The Star, Sunday June 6, 2010


Apalah Joceline use this PKFZ tainted chap for quote?

Joceline Tan has presented the economic dilemma of the Prime Minister, which precisely not just the dilemma of the Malays, as Syed Nadzri had described here.

What should a major News Group Editor presumably a professional, well-read and not bodeking the Prime Minister for brownie points look to bring this issue forward? Possible set of alternatives and a solution, perhaps.

Since he is Group Editor and this blogger can't even make cub reporter if he had join New Straits Times, he has to find it on his own. Furthermore he has a whole coterie of reporters and researcher to assist him.

But a hint will be provided.

Syed Nadzri was pissed with Ibrahim Ali's description of Melayu Liberal as traitor to the race. That's the problem when one gets agitated over a statement without clearly understanding what it means. Group Editor shouldn't lose their cool.

That term is something to be explored. It was discussed briefly in the previous blog posting but it's actual term is a keyword to an active intellectual discussion in the academic world encompassing current global economic, social and political state of affair.

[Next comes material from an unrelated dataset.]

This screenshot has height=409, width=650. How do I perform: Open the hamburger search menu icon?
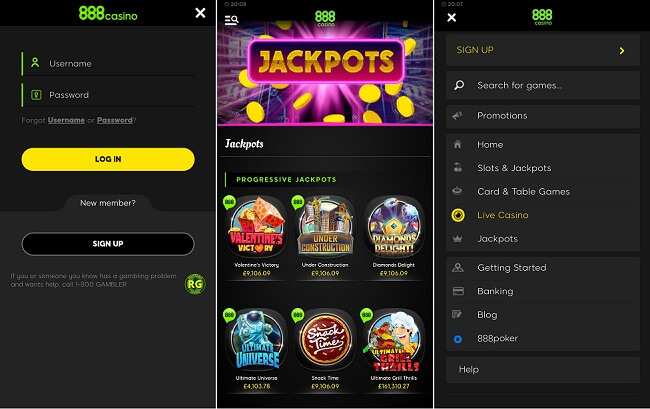coord(231,19)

In his overeagerness to replace Pak Lah, Najib had given commitment to continue his policies. He was true to his words but he did not realise that Pak Lah undertook a new direction for the country.

It was a philosophical dimension different from our founding father and without getting a national consensus. That became the root of dissension towards him and probably for Najib, if he did not realised and understand it.

Find the keyword and that's the lead. For Najib, dump those arrogant and self admiring PPEs.

1 comment:

paktam said...

Najib have a peculuiar problem since he become PM. Most ministers were Abdullahs cronies. Most of the Khazanahs and GLCs top guns are Abdullah appointees. Even some judges are his appointees. On the other hand Najib faced a chauvinistic voters and the component parties are ineffective or just play by ears, for the benifit of their race; eg The Star belongs to MCA, but acts as if they are part of opposition.

So what should he do? Play inclusive politics, so that UMNO remains as cohesive organisation. Appeal to voters direct personally. Abdullahs appointees ( such as T. Musa and Idris Jala) will be replaced once they are exposed as failures.

I guess this is what is happening. A very slow but long term strategy. Will time and events overtake him, I pray not.